The media releases on the Roy Hill website. Source: Roy Hill

 

In Plimer’s article, titled “Let’s not pollute minds with carbon fears”, he wrote: there “are no carbon emissions. If there were, we could not see because most carbon is black”.

Plimer also made reference to “unsubstantiated claims polar ice is melting” and “fraudulent changing of past weather records”.

The Australian Press Council found the newspaper breached two of the “general principles of reporting” including “ensuring factual material is accurate, (principle 1)” and ensuring facts are presented with reasonable fairness and balance and that opinion is based on fact.

Climate scientists described the Plimer article as “blatantly false”.

Plimer also declined to comment.

 

The Roy Hill homepage. Source: Roy Hill

 

The disclaimers on the two Roy Hill media releases state: “Do not use the above information to diagnose, treat, cure or prevent any disease, sickness or ailment, for therapeutic purposes or as a substitute for the advice of a health professional”.
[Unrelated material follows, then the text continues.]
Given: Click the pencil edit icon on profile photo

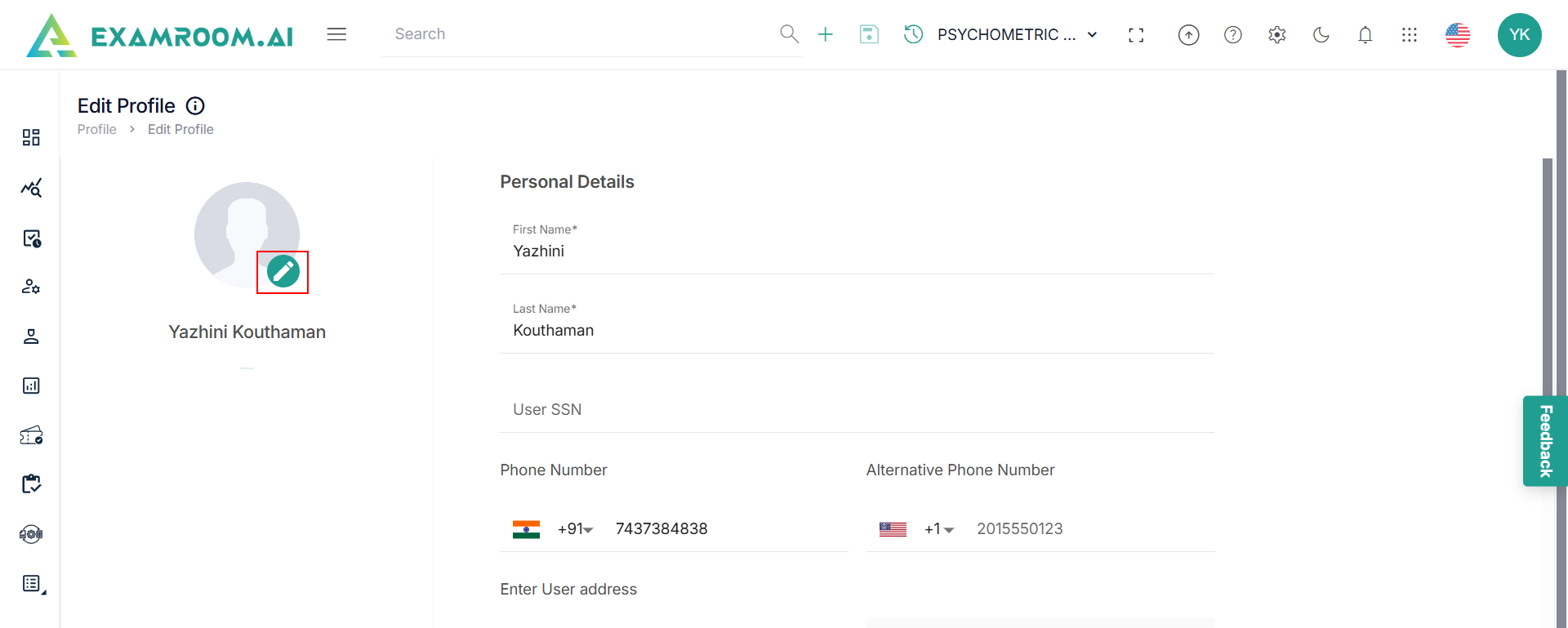Looking at the screenshot, I should [x=283, y=272].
“Individuals using the above information do so at their sole risk and they together with their family, agents, executors and assigns fully release and hold harmless Mrs Gina Rinehart, Hancock Prospecting Pty Ltd, its directors, officers, subsidiaries and related entities from any claims, damages, distress or otherwise that may be suffered, arise or be caused in any way whatsoever from following, relying on, or in anyway whatsoever reading or using the information above,” they state.

Sky News Australia has 1.85 million You Tube subscribers.

News of its You Tube ban emerged the same day that Sky News launched a new free-to-air channel across regional Australia, called Sky News Regional.

Former Labor prime minister Kevin Rudd and former Coalition prime minister Malcolm Turnbull are pushing for a Royal Commission into media diversity, largely due to highly-unethical practices allegedly engaged in by News Corporation Australia.

A petition by Rudd for a Royal Commission attracted more than 500,000 supporters, more than any other in the nation’s history.

Australia has one of the most highly-concentrated media sectors in the democratic world and along with Sky News, News Corporation controls about 70% of the newspaper market – including The Australian, The Daily Telegraph, The Herald Sun and The Courier Mail.

News Corporation Australia is owned by US-based parent News Corporation, controlled by media mogul Rupert Murdoch.

Sky News Australia is seeking to replicate Fox News in the US, which is also owned by News Corporation.

Fox News runs highly-partisan “right-wing” content.

Experts say Fox News programming is one of the biggest factors behind extreme political polarisation in the US.

That extreme polarisation has contributed substantially to the country’s diminishing authority on the global stage.

Fox News has been sued in the US over broadcasts that claimed Covid-19 was a “hoax” in editorial decisions plaintiffs allege “potentially undermined efforts to slow the spread of the disease”.

The US has seen 48 million cases of Covid-19 and recorded 777,000 Covid-19 deaths.